FARM SECTION: Farm family stresses hard work, faith, giving back to the community

Posted: Feb. 11, 2013 10:42 am Updated: Mar. 11, 2013 2:15 pm

Herald-Whig Staff Writer

MENDON, Ill.— Farming is more than a way of making a living for Dave and Linda Duncan.

"It's a great way of life," she said.

Sustaining a way of life marked by long-standing traditions of commitment to farm and community, coupled with strong faith, made the Duncans the 21st Quincy Herald-Whig Farm Family of the Year.

"Dave and Linda have been stewards of the land and feeding Americans for more than 50 years," according to the nomination submitted by Donna Jansen, the couple's daughter. "Dave and Linda have instilled in their family the importance of hard work, faith and giving back to the community."

The couple grew up with those values -- Duncan on a farm south of Ursa in the family since the 1830s and his wife on a farm south of Big Neck.

"We were raised to be giving of ourselves, help out. We had some good parents who set some good standards," Linda Duncan said.

"They kind of led by example," Duncan said.

So did the Duncans with their own family -- son Doug, daughter Debbie and her husband Brennan Reed, daughter Donna and her husband Mike Jansen and grandsons Brad, Taylor and Dillon Duncan, Tanner and Landon Reed and Andrew, Mark and Luke Jansen.

"What makes this family stand out is what they do to support the industry," Jansen wrote.

Linda Duncan believes it only makes sense to support the industry that supports the family.

"If you can't promote your product and get the word out, you can't expect other people to do it for you," she said.

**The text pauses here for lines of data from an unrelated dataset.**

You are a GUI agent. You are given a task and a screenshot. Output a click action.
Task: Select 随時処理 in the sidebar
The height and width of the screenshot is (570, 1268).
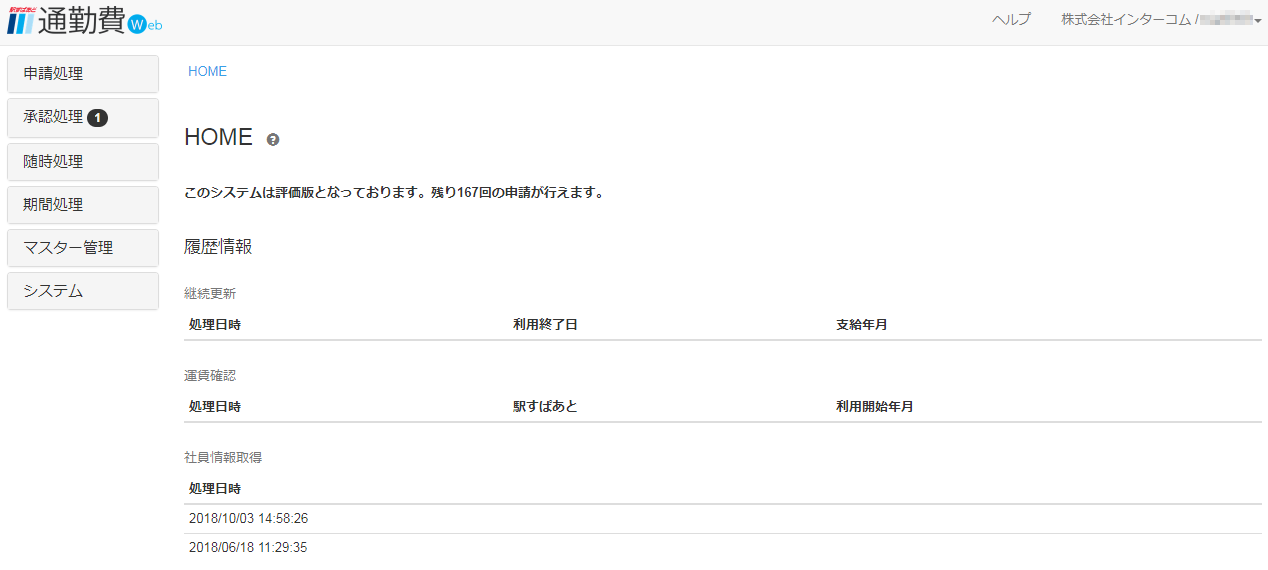pos(82,161)
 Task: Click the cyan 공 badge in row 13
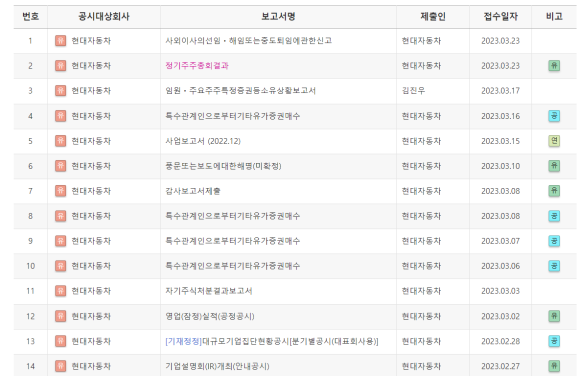[x=554, y=341]
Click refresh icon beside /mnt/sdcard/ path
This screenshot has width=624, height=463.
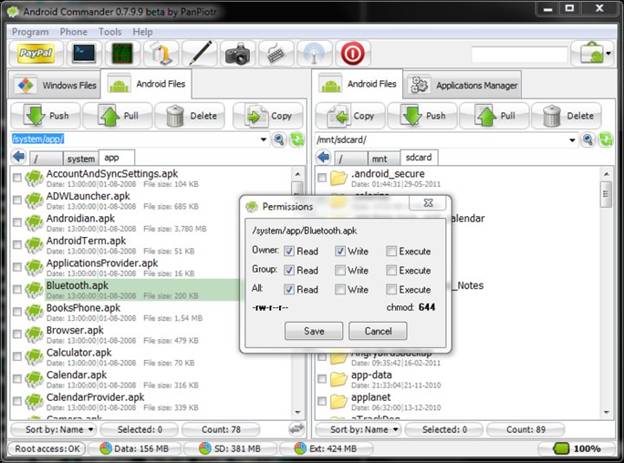[603, 140]
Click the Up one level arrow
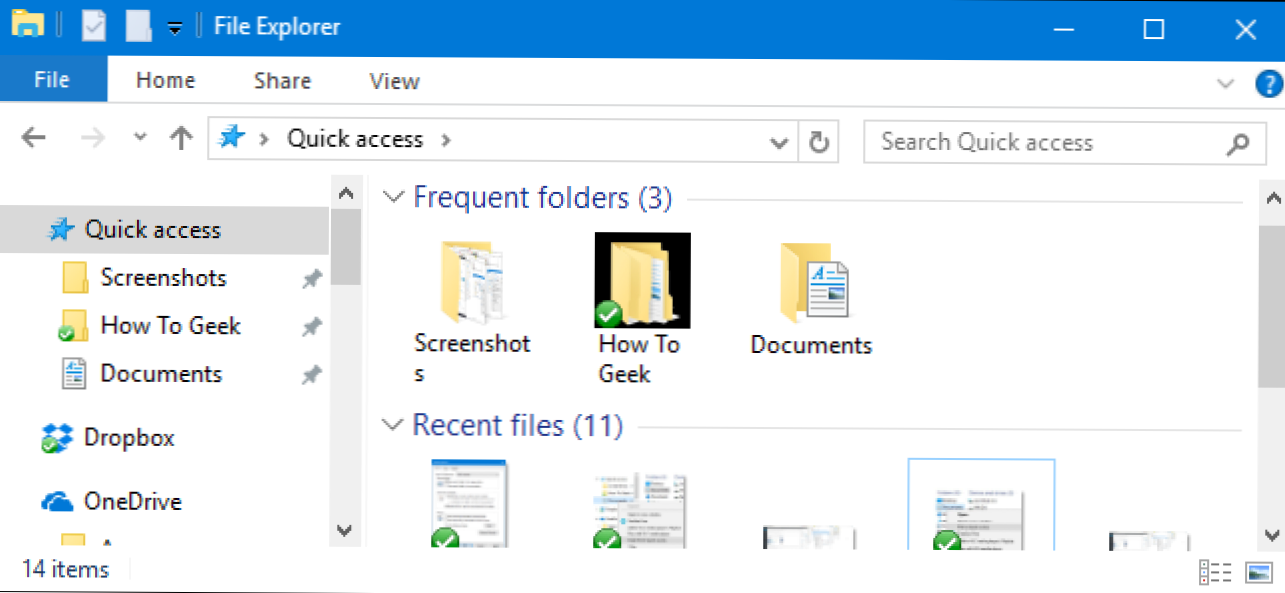The width and height of the screenshot is (1285, 593). pyautogui.click(x=181, y=139)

Farming always has been important for the high school sweethearts who married in 1962 and built a life together on a farm between Ursa and Mendon.

"I started out farming with my dad," Duncan said. "When you grow up with it, born with it, it's not hard to keep interested."

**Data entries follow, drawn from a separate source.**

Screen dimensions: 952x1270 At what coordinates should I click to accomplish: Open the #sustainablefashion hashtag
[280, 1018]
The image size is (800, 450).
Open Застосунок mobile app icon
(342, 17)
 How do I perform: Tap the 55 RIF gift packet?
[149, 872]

The family raised hogs for more than 40 years and had a Christmas tree operation, launched as a 4-H project, for 20 years.

Change was a constant in the farming operation, especially in the hog industry which moved from a few animals kept in the timber to hundreds of animals housed in confinement buildings.

"It used to be when you got ready to sell pigs, you called three markets every day and went to the one that was best. You don't do that anymore," Duncan said.

They raised their own pigs for years, then switched to raising gilts for Carthage Vet Service.

"Our buildings got to where they needed work on them. We'd have to have a contract to put that much money back into them and decided not to," Duncan said. "There is life after pigs."

Today the Duncans -- Dave, Doug and Doug's son Brad -- raise corn and soybeans on more than 1,200 acres.

Hot, dry conditions on the farm in 2012 cut corn yields in half, but a timely rain saved the bean crop.

"You've always got something to face every year. There's always weather, insects or something. The perfect year doesn't come around very often," Duncan said. "You deal with whatever you have dealt to you."

The family attends Ellington Presbyterian Church where they are active members serving as elders, deacons and youth group leaders, and that strong background in faith helps the family deal with farming's challenges.

"As long as we've been farming, we don't worry about what might happen," Duncan said. "We have faith that it will work out. Sometimes it works out better than other times."

Staying on the farm takes careful stewardship along with flexibility.

"Money management has to be one of the things you need. Anymore you almost have to be an electrical engineer to farm with all the electronics," Duncan said.

"You have to be willing to adapt to change," she said. "The younger generation is teaching us now with electronics."

Making sure that younger generation, especially those off the farm, knows about farming is important to the Duncans.

"Most people get groceries out of the grocery store and don't think about it," Duncan said.

"People are so far removed from the actual farm. They don't realize where things come from, why we do what we do," Linda Duncan said.

The family knows they're fortunate to have what they do on the farm.

"We feel very blessed," Linda Duncan said. "It's been a good ride."